WRITTEN TASK 1. In the essay about Cairo, who founded CLUSTER?

I am stood on the cracked pavement by the side of a busy road in Cairo. It is dark but it is still warm. Beneath the drone of passing cars I can hear pop music spilling from a massive restaurant boat moored nearby. I look lost, because I am lost, or at least I am anxiously deciding between a series of possible ways of getting from this hot noisy street to the bar where I am supposed to be meeting my friends. I wave unconvincingly at taxis. I start to try to follow the blue dotted line on my otherwise signal-less phone; a line that I do not yet know is directing me to entirely the wrong place anyway. Nearby two policemen with a dated-looking rifle loiter by a small police hut. If this were the opening shot of a film, it would be a film about a man who is out of his depth.
What am I supposed to be doing, here in this bewildering city? This is a question that seems to hang in the air over the four days of this event, the first in a series taking place across Europe in the next year as part of a project supporting artists to engage with urban areas and communities. We move through the streets in convoyed minibuses like faint echoes of the thousands of tourists who no longer come here. And though we know we are not tourists our actual relationship to the city is not entirely clear. We listen to talks, we watch performances, we tentatively explore Cairo’s complicated streets and its even more complicated politics. The event is called a ‘city lab’ and thus the assumption might be that we are here to discover something, but we have yet to figure out what.
Buried in this feeling of uncertainty I think there is a larger question with which we are all faced, about theatre and its value as a tool for really changing a place. Without the violent tangibility of architecture or the suffocating pervasiveness of film and television, what kind of role can performance actually play in re-imagining Cairo, or Lisbon, or London, or any of the cities we will visit during this project? Navigating through the shadows of an unreal landscape of tower blocks and monuments and a political regime of such conspicuous power, a city like this can render the act of making anything appear trivial, maybe even decadently so. I think this is partly deliberate.
Yet when I wasn’t being awed by it or lost within it, Cairo has revealed itself as a kind of reaffirmation of performance’s possible value as a way of remaking urban space and communities.
In Cairo more than anywhere else I have visited it is apparent that a city not an object but a process of contestation and negotiation; a collective figuring out of politics, economics, history and religion through the constantly shifting relationships between bodies and other bodies and the buildings they move between. On the third day of our trip we met with Omar Nagati, the founder of CLUSTER – an urban lab for the study of Cairo. Through Omar’s nuanced analysis of the city and his dizzying tour of the its maze of hidden passageways, Cairo becomes a kind of social discourse. A book that is constantly being rewritten from above and from below. His talk reminds me of Henri Lefebvre’s description of the city as a site of desires and of revolutions – a place of inevitable, necessary conflict. It is in these areas of contested meaning and negotiated purpose that ordinary people can slowly realise their own desires through everyday acts of mutuality and resourcefulness.

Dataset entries
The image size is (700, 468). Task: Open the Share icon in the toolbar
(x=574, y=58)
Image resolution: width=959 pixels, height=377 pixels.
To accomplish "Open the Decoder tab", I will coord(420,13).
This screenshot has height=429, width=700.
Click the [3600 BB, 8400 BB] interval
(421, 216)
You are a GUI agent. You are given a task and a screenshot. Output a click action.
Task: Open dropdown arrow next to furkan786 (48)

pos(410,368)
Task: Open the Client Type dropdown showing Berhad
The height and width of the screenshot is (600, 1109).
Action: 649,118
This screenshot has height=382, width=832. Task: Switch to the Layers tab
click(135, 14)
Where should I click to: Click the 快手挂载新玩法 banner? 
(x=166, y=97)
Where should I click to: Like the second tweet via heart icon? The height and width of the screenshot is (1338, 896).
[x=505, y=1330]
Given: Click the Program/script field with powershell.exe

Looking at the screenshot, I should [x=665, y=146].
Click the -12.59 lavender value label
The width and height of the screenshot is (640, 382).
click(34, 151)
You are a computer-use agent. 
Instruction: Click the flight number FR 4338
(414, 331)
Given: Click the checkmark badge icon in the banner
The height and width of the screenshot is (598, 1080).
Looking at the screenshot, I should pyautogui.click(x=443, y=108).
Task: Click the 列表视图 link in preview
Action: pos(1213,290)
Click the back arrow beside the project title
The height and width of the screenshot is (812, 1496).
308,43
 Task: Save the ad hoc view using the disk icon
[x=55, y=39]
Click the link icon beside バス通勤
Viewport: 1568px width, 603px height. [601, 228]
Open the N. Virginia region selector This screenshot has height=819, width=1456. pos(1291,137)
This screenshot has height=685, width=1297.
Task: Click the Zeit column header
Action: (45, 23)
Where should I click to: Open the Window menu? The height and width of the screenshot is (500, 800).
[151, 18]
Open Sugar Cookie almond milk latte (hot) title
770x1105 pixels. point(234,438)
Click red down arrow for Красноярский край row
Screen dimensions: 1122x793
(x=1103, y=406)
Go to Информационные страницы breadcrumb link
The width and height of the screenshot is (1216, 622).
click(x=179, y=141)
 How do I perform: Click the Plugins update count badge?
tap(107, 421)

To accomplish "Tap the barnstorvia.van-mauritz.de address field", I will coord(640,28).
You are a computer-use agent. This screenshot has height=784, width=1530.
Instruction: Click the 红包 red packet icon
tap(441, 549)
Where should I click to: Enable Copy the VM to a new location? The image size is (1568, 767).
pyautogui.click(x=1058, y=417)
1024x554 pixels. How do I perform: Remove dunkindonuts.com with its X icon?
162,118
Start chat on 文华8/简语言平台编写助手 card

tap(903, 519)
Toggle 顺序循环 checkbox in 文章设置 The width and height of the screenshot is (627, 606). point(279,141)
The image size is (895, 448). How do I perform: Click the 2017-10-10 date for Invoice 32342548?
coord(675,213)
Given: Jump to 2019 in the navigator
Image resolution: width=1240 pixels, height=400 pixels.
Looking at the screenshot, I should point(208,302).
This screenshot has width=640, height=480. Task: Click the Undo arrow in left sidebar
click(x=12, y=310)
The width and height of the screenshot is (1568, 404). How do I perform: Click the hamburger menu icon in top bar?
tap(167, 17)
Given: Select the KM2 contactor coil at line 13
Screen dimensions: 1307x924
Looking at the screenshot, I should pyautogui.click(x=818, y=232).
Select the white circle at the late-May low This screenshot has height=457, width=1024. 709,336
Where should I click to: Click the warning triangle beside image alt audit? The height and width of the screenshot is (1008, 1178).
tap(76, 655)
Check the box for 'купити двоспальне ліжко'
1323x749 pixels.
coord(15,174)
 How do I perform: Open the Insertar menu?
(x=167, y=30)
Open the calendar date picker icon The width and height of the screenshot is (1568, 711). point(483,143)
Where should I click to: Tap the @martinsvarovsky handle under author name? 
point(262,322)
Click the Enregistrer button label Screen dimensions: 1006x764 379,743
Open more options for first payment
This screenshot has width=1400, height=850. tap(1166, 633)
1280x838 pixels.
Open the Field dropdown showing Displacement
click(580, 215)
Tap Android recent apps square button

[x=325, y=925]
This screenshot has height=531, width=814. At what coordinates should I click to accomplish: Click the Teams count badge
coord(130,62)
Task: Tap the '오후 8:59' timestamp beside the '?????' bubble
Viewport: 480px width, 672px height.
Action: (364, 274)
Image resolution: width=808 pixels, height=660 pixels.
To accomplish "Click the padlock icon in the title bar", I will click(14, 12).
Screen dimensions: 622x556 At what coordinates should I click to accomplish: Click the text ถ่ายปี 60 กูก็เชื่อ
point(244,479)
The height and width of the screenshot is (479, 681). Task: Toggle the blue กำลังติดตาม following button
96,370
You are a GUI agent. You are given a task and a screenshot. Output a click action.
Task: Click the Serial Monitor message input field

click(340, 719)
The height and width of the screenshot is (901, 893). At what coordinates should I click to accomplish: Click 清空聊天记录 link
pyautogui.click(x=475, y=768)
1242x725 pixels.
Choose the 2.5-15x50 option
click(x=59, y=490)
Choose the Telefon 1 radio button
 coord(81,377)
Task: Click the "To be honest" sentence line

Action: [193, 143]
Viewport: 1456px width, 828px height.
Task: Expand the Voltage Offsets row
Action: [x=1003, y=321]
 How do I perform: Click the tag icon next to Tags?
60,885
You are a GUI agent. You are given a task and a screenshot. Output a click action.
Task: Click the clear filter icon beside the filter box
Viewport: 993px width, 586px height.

WRITTEN TASK 2. Rewrite the entries from the line containing "The height and width of the screenshot is (901, 893)." through the last line of the entries, both ends included, swapping "Choose" for "Select" and keeping everything else the same. Return only those lines.

TASK OUTPUT 1. Omar Nagati founded CLUSTER.

TASK OUTPUT 2.
The height and width of the screenshot is (901, 893). At what coordinates should I click to accomplish: Click 清空聊天记录 link
pyautogui.click(x=475, y=768)
1242x725 pixels.
Select the 2.5-15x50 option
click(x=59, y=490)
Select the Telefon 1 radio button
 coord(81,377)
Task: Click the "To be honest" sentence line

Action: [193, 143]
Viewport: 1456px width, 828px height.
Task: Expand the Voltage Offsets row
Action: [x=1003, y=321]
 How do I perform: Click the tag icon next to Tags?
60,885
You are a GUI agent. You are given a task and a screenshot. Output a click action.
Task: Click the clear filter icon beside the filter box
Viewport: 993px width, 586px height.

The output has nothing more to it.